**Data for the task:**
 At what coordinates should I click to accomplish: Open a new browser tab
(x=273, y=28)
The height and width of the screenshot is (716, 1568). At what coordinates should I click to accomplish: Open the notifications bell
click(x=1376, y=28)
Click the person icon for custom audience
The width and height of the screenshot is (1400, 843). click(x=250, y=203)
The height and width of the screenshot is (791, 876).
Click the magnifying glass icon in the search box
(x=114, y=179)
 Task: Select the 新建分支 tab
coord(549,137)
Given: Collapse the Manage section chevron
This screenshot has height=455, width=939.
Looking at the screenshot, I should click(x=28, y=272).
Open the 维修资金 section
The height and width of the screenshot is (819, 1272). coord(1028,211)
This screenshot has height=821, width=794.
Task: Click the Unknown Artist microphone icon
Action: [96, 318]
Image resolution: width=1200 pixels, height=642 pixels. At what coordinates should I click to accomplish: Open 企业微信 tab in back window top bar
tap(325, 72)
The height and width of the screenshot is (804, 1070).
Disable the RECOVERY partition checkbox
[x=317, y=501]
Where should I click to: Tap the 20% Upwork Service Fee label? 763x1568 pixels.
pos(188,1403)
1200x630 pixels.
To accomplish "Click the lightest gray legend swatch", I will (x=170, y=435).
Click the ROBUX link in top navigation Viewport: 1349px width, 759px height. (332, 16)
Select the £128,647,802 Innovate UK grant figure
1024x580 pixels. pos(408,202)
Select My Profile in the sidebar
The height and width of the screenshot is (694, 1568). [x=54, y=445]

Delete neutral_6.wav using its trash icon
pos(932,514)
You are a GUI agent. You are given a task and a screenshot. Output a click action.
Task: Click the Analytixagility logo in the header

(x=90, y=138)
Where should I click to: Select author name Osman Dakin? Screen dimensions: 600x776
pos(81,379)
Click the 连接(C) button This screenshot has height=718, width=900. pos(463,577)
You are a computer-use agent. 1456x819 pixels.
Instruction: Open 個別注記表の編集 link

**What needs to be done:** Return all of the records above line for line, changing nothing.

**Solved exercise:**
 At what coordinates should I click to accomplish: Open a new browser tab
(x=273, y=28)
The height and width of the screenshot is (716, 1568). At what coordinates should I click to accomplish: Open the notifications bell
click(x=1376, y=28)
Click the person icon for custom audience
The width and height of the screenshot is (1400, 843). click(x=250, y=203)
The height and width of the screenshot is (791, 876).
Click the magnifying glass icon in the search box
(x=114, y=179)
 Task: Select the 新建分支 tab
coord(549,137)
Given: Collapse the Manage section chevron
This screenshot has height=455, width=939.
Looking at the screenshot, I should click(x=28, y=272).
Open the 维修资金 section
The height and width of the screenshot is (819, 1272). coord(1028,211)
This screenshot has height=821, width=794.
Task: Click the Unknown Artist microphone icon
Action: [96, 318]
Image resolution: width=1200 pixels, height=642 pixels. At what coordinates should I click to accomplish: Open 企业微信 tab in back window top bar
tap(325, 72)
The height and width of the screenshot is (804, 1070).
Disable the RECOVERY partition checkbox
[x=317, y=501]
Where should I click to: Tap the 20% Upwork Service Fee label? 763x1568 pixels.
pos(188,1403)
1200x630 pixels.
To accomplish "Click the lightest gray legend swatch", I will (x=170, y=435).
Click the ROBUX link in top navigation Viewport: 1349px width, 759px height. (332, 16)
Select the £128,647,802 Innovate UK grant figure
1024x580 pixels. pos(408,202)
Select My Profile in the sidebar
The height and width of the screenshot is (694, 1568). [x=54, y=445]

Delete neutral_6.wav using its trash icon
pos(932,514)
You are a GUI agent. You are given a task and a screenshot. Output a click action.
Task: Click the Analytixagility logo in the header

(x=90, y=138)
Where should I click to: Select author name Osman Dakin? Screen dimensions: 600x776
pos(81,379)
Click the 连接(C) button This screenshot has height=718, width=900. pos(463,577)
You are a computer-use agent. 1456x819 pixels.
Instruction: Open 個別注記表の編集 link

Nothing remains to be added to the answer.